> [TASK GOAL]
Go through the data below and return each line containing the word "agent".

Data extracted from a collection
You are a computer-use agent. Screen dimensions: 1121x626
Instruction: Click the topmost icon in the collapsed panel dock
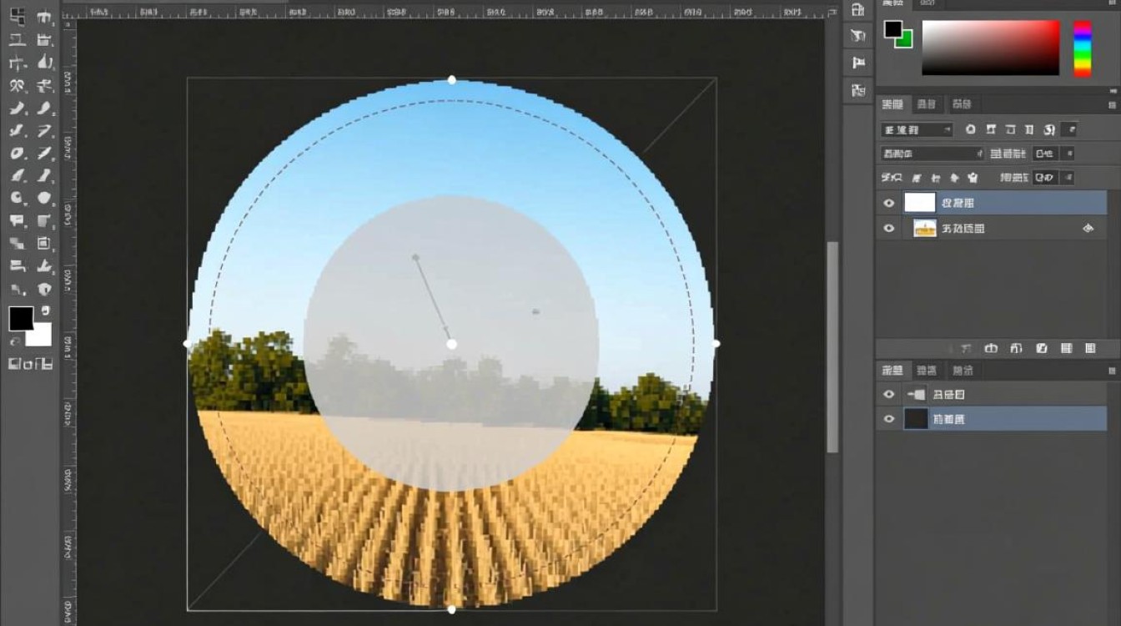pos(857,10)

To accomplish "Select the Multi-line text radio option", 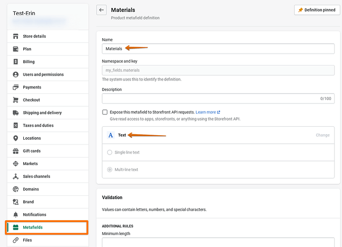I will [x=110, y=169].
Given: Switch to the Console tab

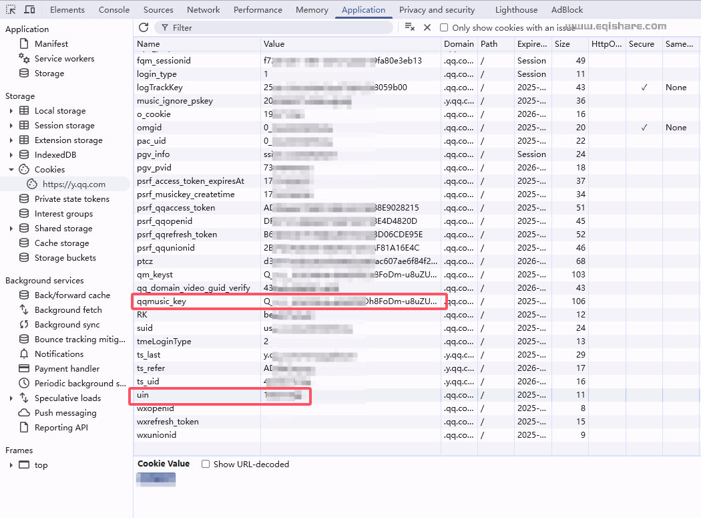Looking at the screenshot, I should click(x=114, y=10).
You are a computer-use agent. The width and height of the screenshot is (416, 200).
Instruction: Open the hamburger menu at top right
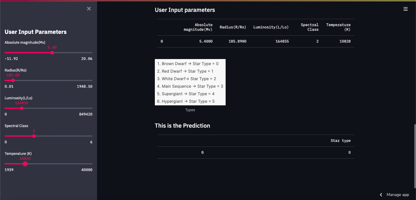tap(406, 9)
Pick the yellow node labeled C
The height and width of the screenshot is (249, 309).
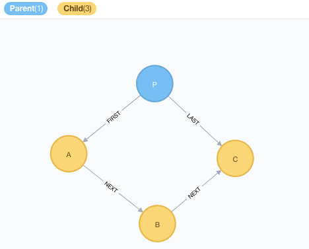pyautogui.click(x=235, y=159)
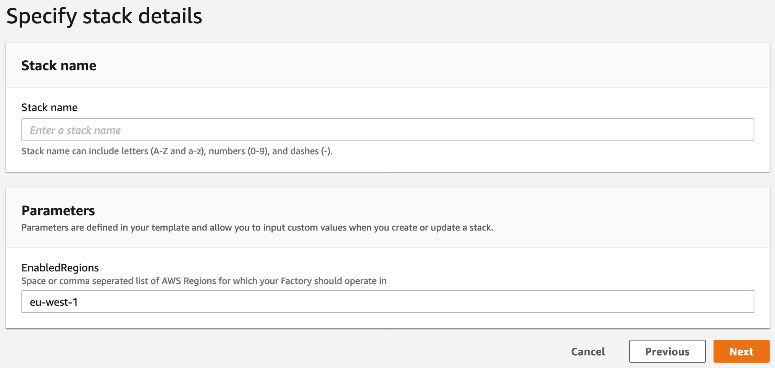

> [TASK OUTPUT]
You are a computer-use agent. Screen dimensions: 1121x626
You are a computer-use agent. The width and height of the screenshot is (416, 200).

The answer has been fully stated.